-- Exercise inputs follows --

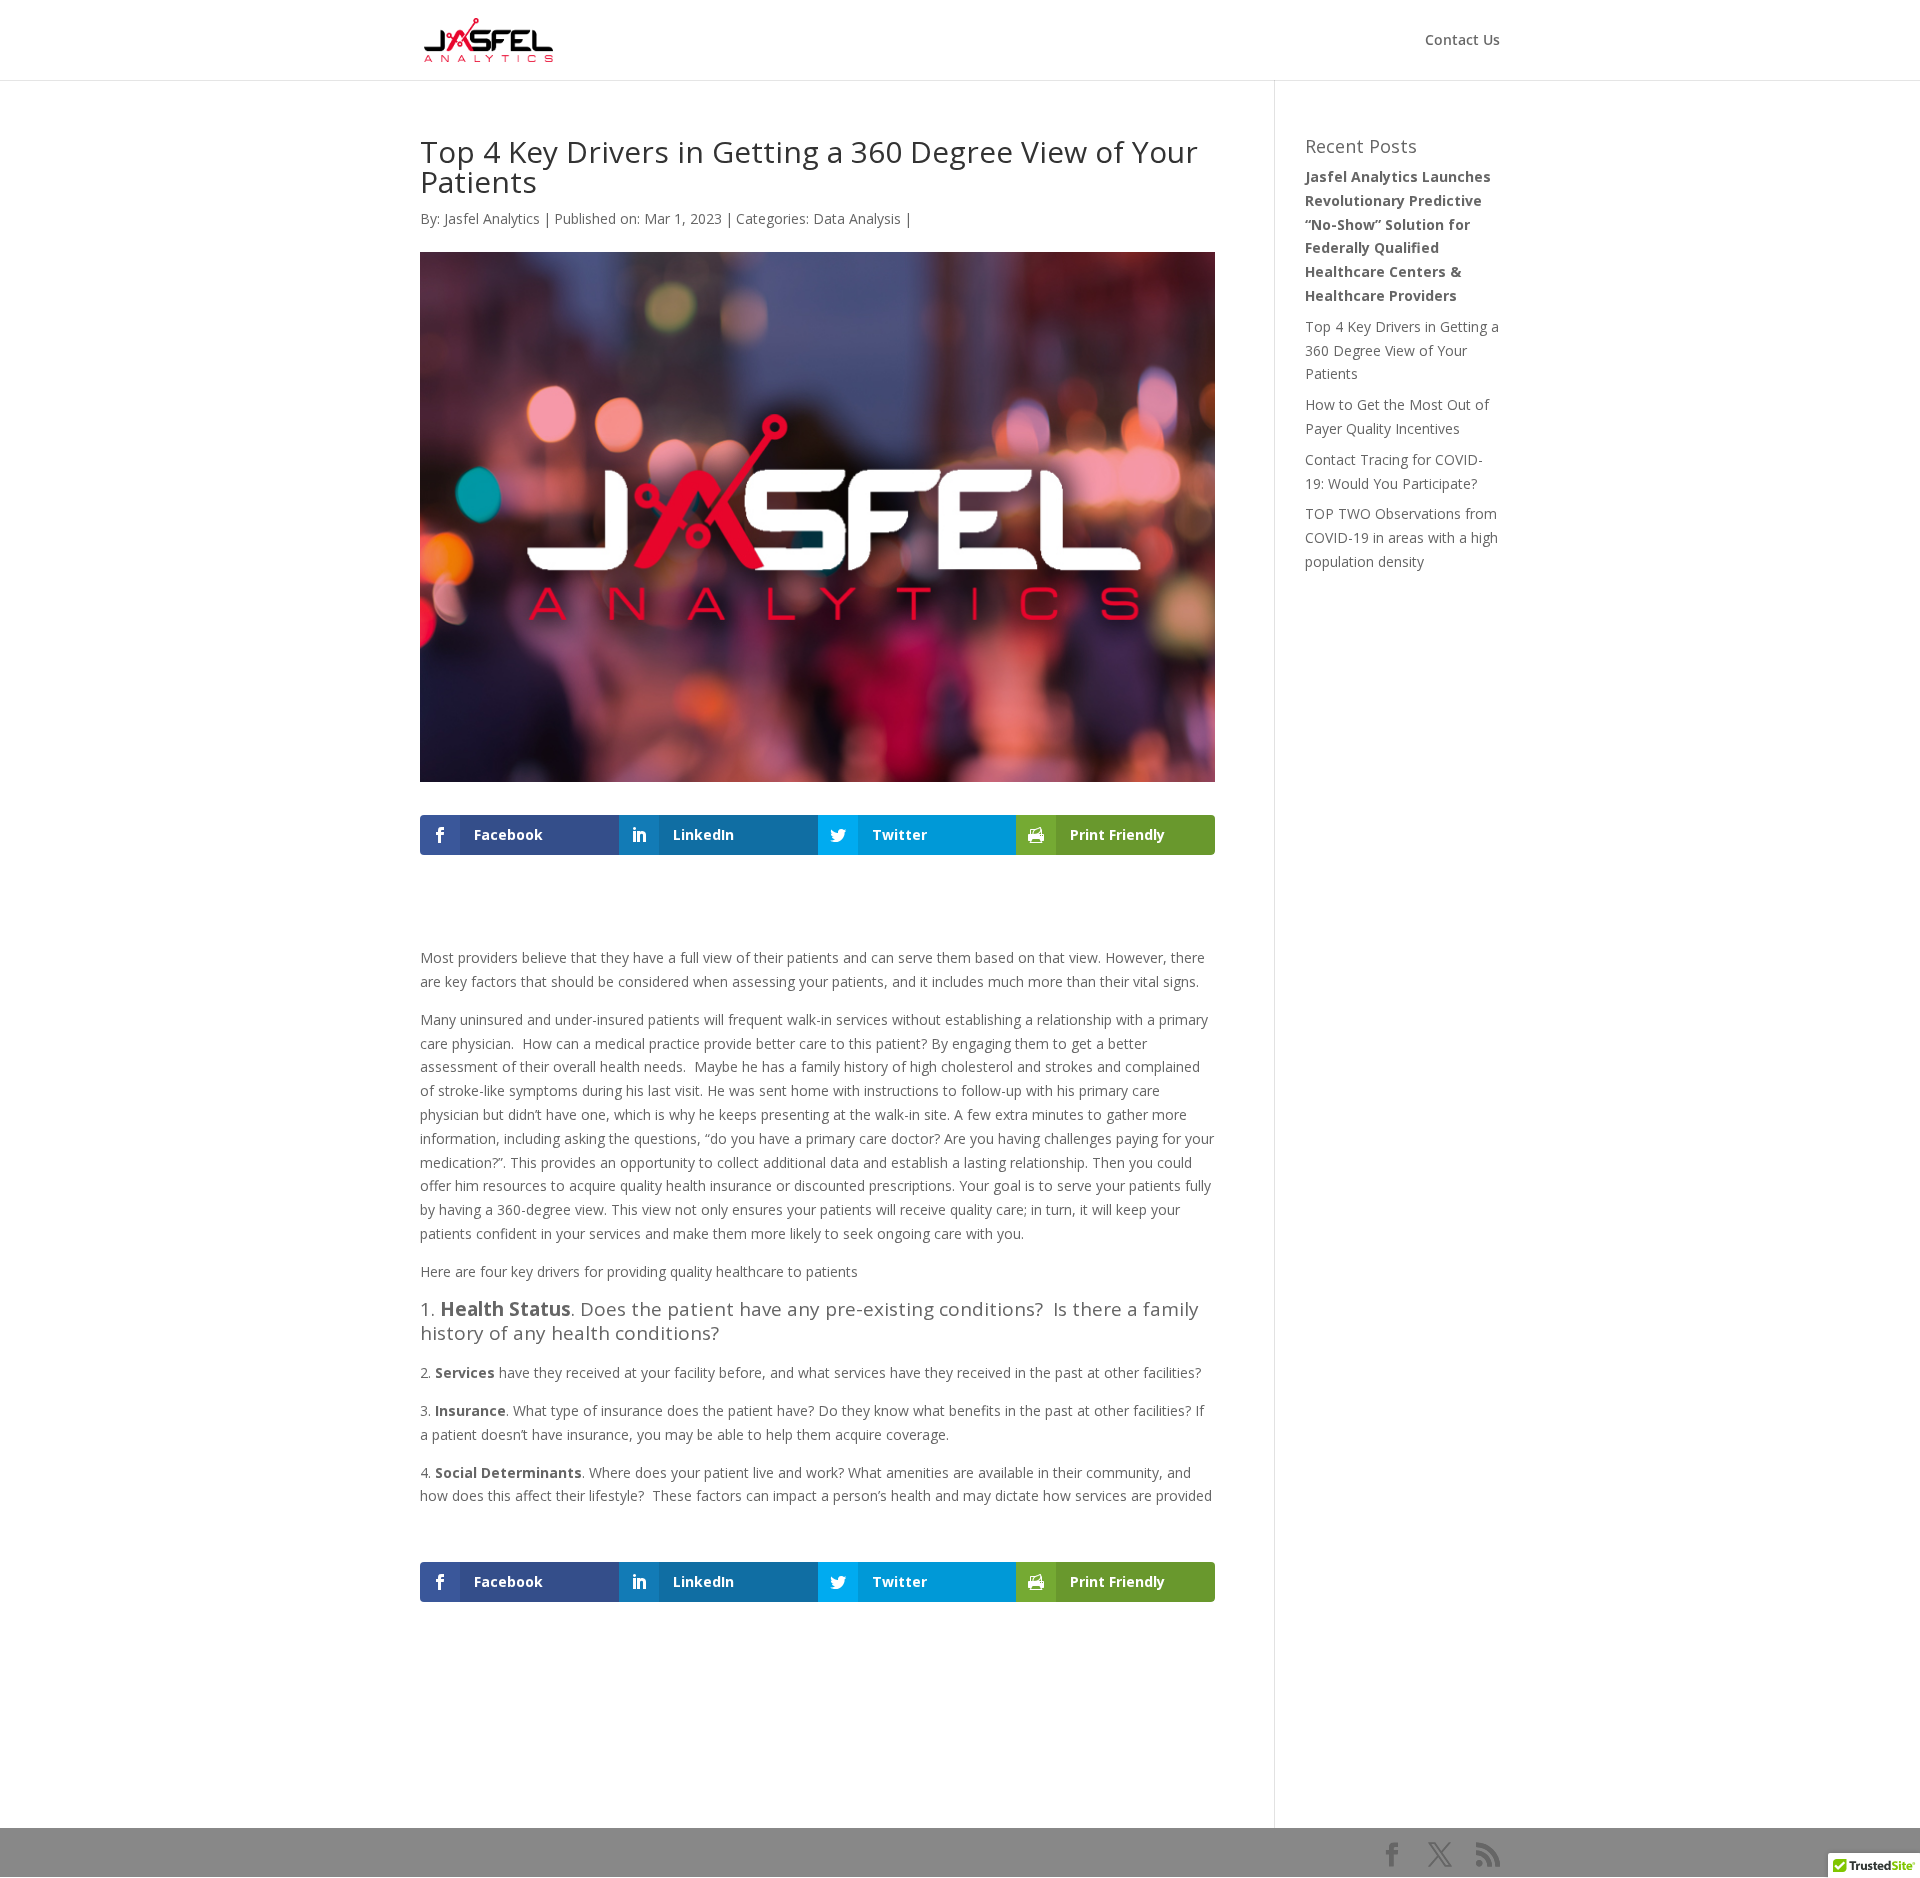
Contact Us (1462, 41)
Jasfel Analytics (492, 218)
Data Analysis (857, 218)
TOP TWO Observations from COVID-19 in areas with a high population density (1401, 537)
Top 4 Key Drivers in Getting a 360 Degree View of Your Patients (1402, 350)
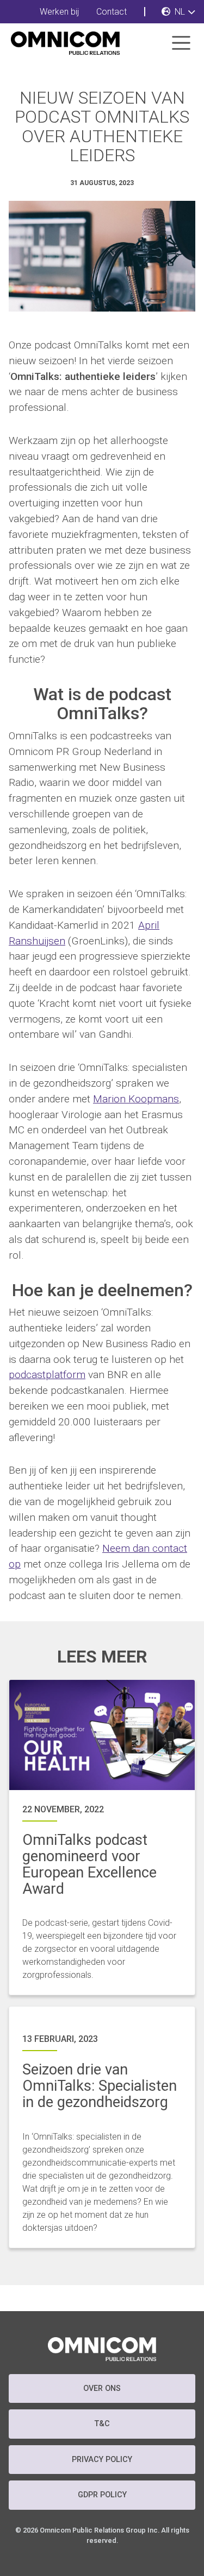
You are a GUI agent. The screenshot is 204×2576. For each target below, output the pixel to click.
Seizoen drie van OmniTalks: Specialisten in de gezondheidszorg (99, 2086)
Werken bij (59, 12)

-- Exercise inputs concluded --

Exclude all pictures and reproduce exactly the lines from the one containing "TOP TWO Observations" through the final line of the entries above.

» Response below
TOP TWO Observations from COVID-19 in areas with a high population density (1401, 537)
Top 4 Key Drivers in Getting a 360 Degree View of Your Patients (1402, 350)
You are a GUI agent. The screenshot is 204×2576. For each target below, output the pixel to click.
Seizoen drie van OmniTalks: Specialisten in de gezondheidszorg (99, 2086)
Werken bij (59, 12)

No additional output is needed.